Title: Natural and anthropogenic rapid changes in the Kara-Bogaz Gol over the last two centuries reconstructed from palynological analyses and a comparison to instrumental records
Authors: Leroy, SAG
Marret, F
Giralt, S
Bulatov, SA
Keywords: Kara-Bogaz Gol
Pollen
Dinoflagellates
Lake sediment
Reworking
Water level change
Publication Date: 2006
Publisher: Elsevier
Citation: Quaternary international. 150 (1) . 52-70
Abstract: Palynological analyses (pollen and dinocysts) of a sediment core taken in the Kara-Bogaz Gol have been used to reconstruct rapid and catastrophic environmental changes over the last two centuries (chronology based on 210Pb). A natural cyclicity (65 years) of water level changes in the Caspian Sea and in the Kara-Bogaz Gol and anthropogenic factors (building of a dam separating the CS and the KBG waters) combine to induce rapid changes in water levels of the KBG, in the salinity of its waters and in vegetation cover of its surroundings. The impact of low water levels on the dinocysts is marked by a lower diversity and the survival of two species that are typical of the KBG, the Caspian Sea species present in the KBG having disappeared. During periods of higher water levels (AD 1871 to 1878), the lake is surrounded by a steppe-like vegetation dominated by Artemisia; whereas during periods of low water levels (AD 1878 to 1913 and AD 1955-1998), the emerged shore are colonised by Chenopodiaceae. The period of AD 1913 to 1955 corresponding to decreasing water levels has an extremely low pollen concentration and a maximum of reworking of arboreal taxa.
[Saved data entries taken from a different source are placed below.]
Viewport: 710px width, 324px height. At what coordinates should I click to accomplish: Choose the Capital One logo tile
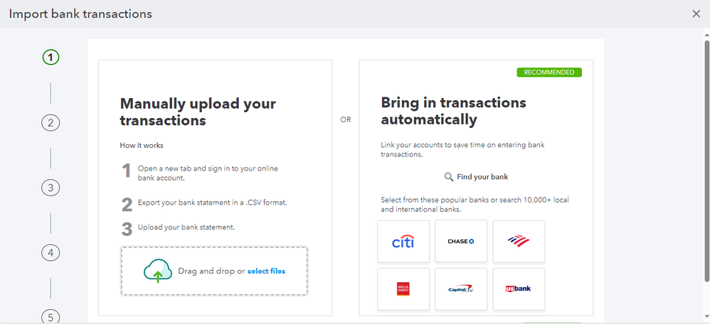461,288
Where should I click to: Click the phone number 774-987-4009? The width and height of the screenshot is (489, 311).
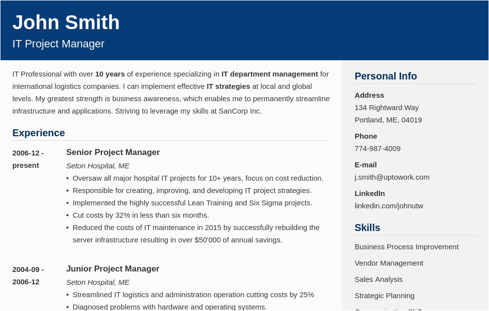tap(377, 148)
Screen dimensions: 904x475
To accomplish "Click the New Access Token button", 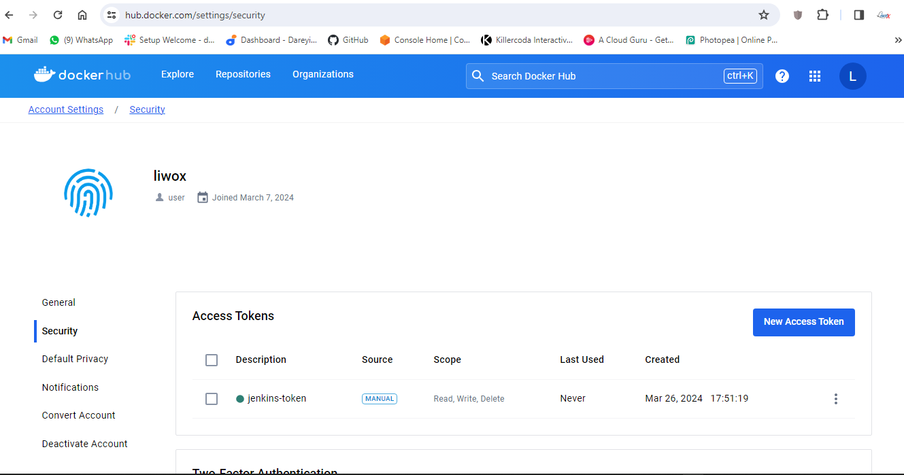I will (803, 322).
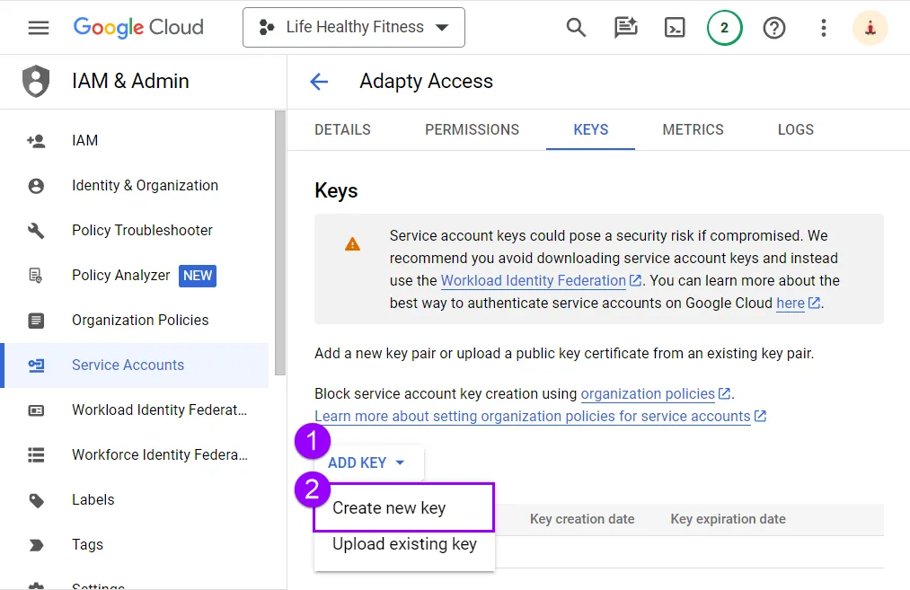
Task: Send feedback via the feedback icon
Action: (625, 28)
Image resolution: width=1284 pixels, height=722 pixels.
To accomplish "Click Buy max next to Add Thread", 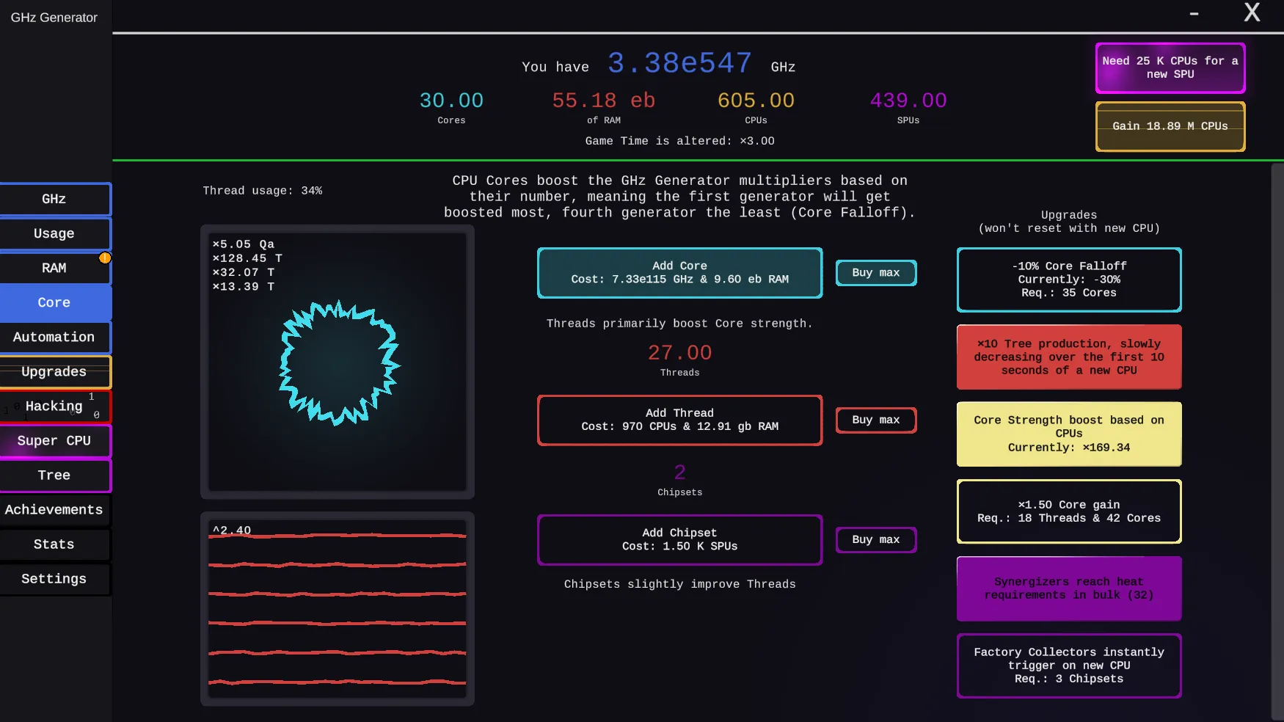I will click(x=875, y=420).
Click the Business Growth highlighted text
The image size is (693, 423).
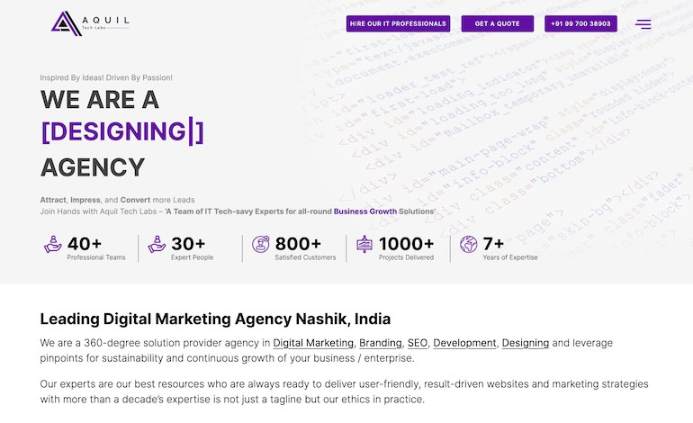(x=365, y=212)
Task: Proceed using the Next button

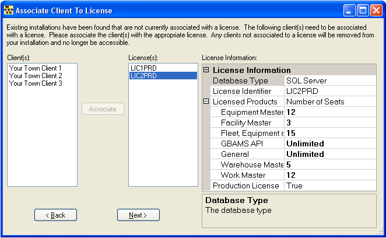Action: coord(138,215)
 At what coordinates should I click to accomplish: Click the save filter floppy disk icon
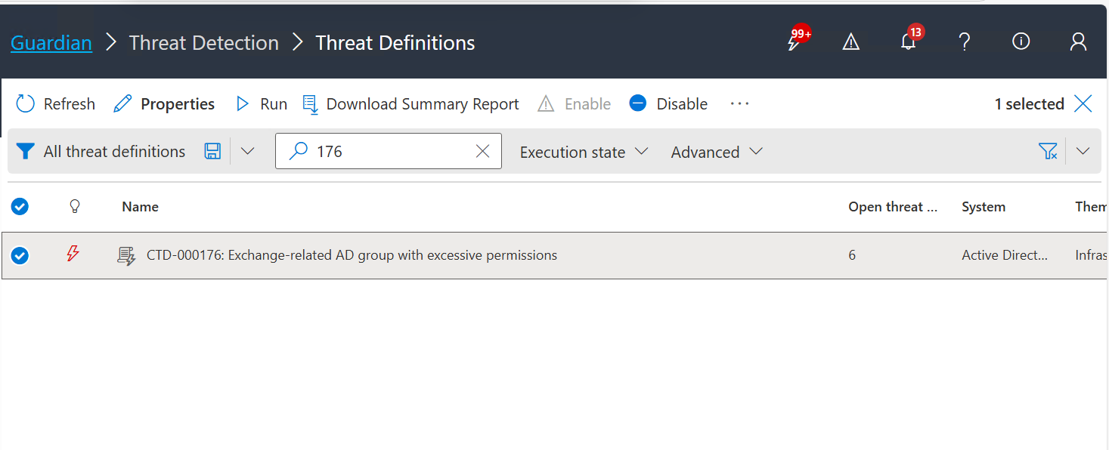[x=212, y=152]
During the last low-level period, humans responded by abandoning the shores of the bay. What happened to the KBG can be used as an example of what may happen in the future for the Aral Sea. A problem of reworking of Tertiary dinocysts into modern deposits has been detected owing to the knowledge of the modern dinoflagellate assemblages recently made available through a water survey. A comparison to modern surface pollen samples from Central Asia (Anzali, Caspian Sea south and central basins, Aral Sea, Lake Balkhash, Lake Issyk-Kul and the Chinese Tien-Shan range) allows us to establish the potential reworking of at least five arboreal pollen taxa possibly by run-off and dust storms.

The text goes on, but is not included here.